Required work — Return the lines below word for word, with nothing changed.

* * *

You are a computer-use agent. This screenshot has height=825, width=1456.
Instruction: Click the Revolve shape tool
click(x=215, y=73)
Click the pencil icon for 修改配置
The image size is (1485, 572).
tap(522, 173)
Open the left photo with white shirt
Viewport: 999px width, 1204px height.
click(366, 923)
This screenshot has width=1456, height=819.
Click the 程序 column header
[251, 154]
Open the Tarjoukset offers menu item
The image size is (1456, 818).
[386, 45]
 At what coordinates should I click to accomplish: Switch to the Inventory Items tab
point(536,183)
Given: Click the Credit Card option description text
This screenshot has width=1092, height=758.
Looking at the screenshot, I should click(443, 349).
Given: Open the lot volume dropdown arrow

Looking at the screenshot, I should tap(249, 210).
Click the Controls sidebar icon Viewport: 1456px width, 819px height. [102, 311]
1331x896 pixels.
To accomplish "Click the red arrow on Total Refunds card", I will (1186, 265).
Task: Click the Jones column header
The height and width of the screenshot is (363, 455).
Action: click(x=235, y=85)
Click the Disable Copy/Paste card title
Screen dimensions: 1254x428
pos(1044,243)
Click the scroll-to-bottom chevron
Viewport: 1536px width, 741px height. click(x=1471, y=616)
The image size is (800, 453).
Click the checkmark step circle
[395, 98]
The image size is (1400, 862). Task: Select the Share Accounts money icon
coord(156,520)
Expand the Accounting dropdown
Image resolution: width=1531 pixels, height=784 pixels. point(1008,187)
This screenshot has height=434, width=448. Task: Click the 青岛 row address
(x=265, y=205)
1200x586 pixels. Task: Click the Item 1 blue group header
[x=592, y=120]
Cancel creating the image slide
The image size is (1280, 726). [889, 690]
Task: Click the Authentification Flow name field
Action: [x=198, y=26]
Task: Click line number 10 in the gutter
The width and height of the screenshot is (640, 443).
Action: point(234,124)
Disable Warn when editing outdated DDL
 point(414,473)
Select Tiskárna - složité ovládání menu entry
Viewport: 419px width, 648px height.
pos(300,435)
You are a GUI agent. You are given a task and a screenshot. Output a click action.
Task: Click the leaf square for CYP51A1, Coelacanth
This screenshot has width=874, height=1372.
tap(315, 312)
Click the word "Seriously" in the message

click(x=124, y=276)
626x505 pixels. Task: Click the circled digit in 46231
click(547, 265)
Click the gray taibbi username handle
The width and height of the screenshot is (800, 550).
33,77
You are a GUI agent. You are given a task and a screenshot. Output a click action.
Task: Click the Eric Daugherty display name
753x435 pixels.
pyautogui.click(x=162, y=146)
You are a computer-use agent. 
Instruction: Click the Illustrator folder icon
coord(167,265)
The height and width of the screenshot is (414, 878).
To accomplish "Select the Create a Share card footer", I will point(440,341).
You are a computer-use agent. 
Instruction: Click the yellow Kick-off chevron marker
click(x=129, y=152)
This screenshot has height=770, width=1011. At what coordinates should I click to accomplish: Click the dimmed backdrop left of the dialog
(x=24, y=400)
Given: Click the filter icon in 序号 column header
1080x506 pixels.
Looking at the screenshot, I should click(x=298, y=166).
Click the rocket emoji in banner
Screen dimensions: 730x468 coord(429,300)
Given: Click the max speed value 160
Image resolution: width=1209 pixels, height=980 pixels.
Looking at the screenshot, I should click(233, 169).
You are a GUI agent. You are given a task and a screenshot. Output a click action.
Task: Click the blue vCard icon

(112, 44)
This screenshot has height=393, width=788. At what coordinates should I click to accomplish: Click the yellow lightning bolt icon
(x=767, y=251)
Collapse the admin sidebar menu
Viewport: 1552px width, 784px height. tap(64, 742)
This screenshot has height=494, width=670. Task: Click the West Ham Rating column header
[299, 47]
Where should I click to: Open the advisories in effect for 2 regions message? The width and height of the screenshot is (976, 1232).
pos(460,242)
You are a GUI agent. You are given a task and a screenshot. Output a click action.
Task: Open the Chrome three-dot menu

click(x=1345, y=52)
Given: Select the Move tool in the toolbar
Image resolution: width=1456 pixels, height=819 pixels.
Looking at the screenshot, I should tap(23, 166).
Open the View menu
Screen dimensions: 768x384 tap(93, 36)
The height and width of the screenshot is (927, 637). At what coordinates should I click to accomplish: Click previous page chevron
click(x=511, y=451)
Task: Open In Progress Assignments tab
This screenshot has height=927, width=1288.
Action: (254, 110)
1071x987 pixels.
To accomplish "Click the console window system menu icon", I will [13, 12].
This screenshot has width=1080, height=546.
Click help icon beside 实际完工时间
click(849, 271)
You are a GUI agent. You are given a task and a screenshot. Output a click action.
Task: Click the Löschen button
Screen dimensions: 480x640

* * *

Solution for this exercise —
You are a computer-use agent. This screenshot has height=825, width=1456.
Instruction: Click the Revolve shape tool
click(x=215, y=73)
Click the pencil icon for 修改配置
The image size is (1485, 572).
tap(522, 173)
Open the left photo with white shirt
Viewport: 999px width, 1204px height.
click(366, 923)
This screenshot has width=1456, height=819.
Click the 程序 column header
[251, 154]
Open the Tarjoukset offers menu item
The image size is (1456, 818).
[386, 45]
 At what coordinates should I click to accomplish: Switch to the Inventory Items tab
point(536,183)
Given: Click the Credit Card option description text
This screenshot has width=1092, height=758.
Looking at the screenshot, I should click(443, 349).
Given: Open the lot volume dropdown arrow

Looking at the screenshot, I should tap(249, 210).
Click the Controls sidebar icon Viewport: 1456px width, 819px height. [102, 311]
1331x896 pixels.
To accomplish "Click the red arrow on Total Refunds card", I will (1186, 265).
Task: Click the Jones column header
The height and width of the screenshot is (363, 455).
Action: click(x=235, y=85)
Click the Disable Copy/Paste card title
Screen dimensions: 1254x428
pos(1044,243)
Click the scroll-to-bottom chevron
Viewport: 1536px width, 741px height. click(x=1471, y=616)
The image size is (800, 453).
Click the checkmark step circle
[395, 98]
The image size is (1400, 862). Task: Select the Share Accounts money icon
coord(156,520)
Expand the Accounting dropdown
Image resolution: width=1531 pixels, height=784 pixels. point(1008,187)
This screenshot has height=434, width=448. Task: Click the 青岛 row address
(x=265, y=205)
1200x586 pixels. Task: Click the Item 1 blue group header
[x=592, y=120]
Cancel creating the image slide
The image size is (1280, 726). [889, 690]
Task: Click the Authentification Flow name field
Action: [x=198, y=26]
Task: Click line number 10 in the gutter
The width and height of the screenshot is (640, 443).
Action: point(234,124)
Disable Warn when editing outdated DDL
 point(414,473)
Select Tiskárna - složité ovládání menu entry
Viewport: 419px width, 648px height.
pos(300,435)
You are a GUI agent. You are given a task and a screenshot. Output a click action.
Task: Click the leaf square for CYP51A1, Coelacanth
This screenshot has width=874, height=1372.
tap(315, 312)
Click the word "Seriously" in the message

click(x=124, y=276)
626x505 pixels. Task: Click the circled digit in 46231
click(547, 265)
Click the gray taibbi username handle
The width and height of the screenshot is (800, 550).
33,77
You are a GUI agent. You are given a task and a screenshot. Output a click action.
Task: Click the Eric Daugherty display name
753x435 pixels.
pyautogui.click(x=162, y=146)
You are a computer-use agent. 
Instruction: Click the Illustrator folder icon
coord(167,265)
The height and width of the screenshot is (414, 878).
To accomplish "Select the Create a Share card footer", I will point(440,341).
You are a computer-use agent. 
Instruction: Click the yellow Kick-off chevron marker
click(x=129, y=152)
This screenshot has height=770, width=1011. At what coordinates should I click to accomplish: Click the dimmed backdrop left of the dialog
(x=24, y=400)
Given: Click the filter icon in 序号 column header
1080x506 pixels.
Looking at the screenshot, I should click(x=298, y=166).
Click the rocket emoji in banner
Screen dimensions: 730x468 coord(429,300)
Given: Click the max speed value 160
Image resolution: width=1209 pixels, height=980 pixels.
Looking at the screenshot, I should click(233, 169).
You are a GUI agent. You are given a task and a screenshot. Output a click action.
Task: Click the blue vCard icon

(112, 44)
This screenshot has height=393, width=788. At what coordinates should I click to accomplish: Click the yellow lightning bolt icon
(x=767, y=251)
Collapse the admin sidebar menu
Viewport: 1552px width, 784px height. tap(64, 742)
This screenshot has height=494, width=670. Task: Click the West Ham Rating column header
[299, 47]
Where should I click to: Open the advisories in effect for 2 regions message? The width and height of the screenshot is (976, 1232).
pos(460,242)
You are a GUI agent. You are given a task and a screenshot. Output a click action.
Task: Open the Chrome three-dot menu

click(x=1345, y=52)
Given: Select the Move tool in the toolbar
Image resolution: width=1456 pixels, height=819 pixels.
Looking at the screenshot, I should tap(23, 166).
Open the View menu
Screen dimensions: 768x384 tap(93, 36)
The height and width of the screenshot is (927, 637). At what coordinates should I click to accomplish: Click previous page chevron
click(x=511, y=451)
Task: Open In Progress Assignments tab
This screenshot has height=927, width=1288.
Action: (254, 110)
1071x987 pixels.
To accomplish "Click the console window system menu icon", I will [13, 12].
This screenshot has width=1080, height=546.
Click help icon beside 实际完工时间
click(849, 271)
You are a GUI agent. You are given a task and a screenshot. Output a click action.
Task: Click the Löschen button
Screen dimensions: 480x640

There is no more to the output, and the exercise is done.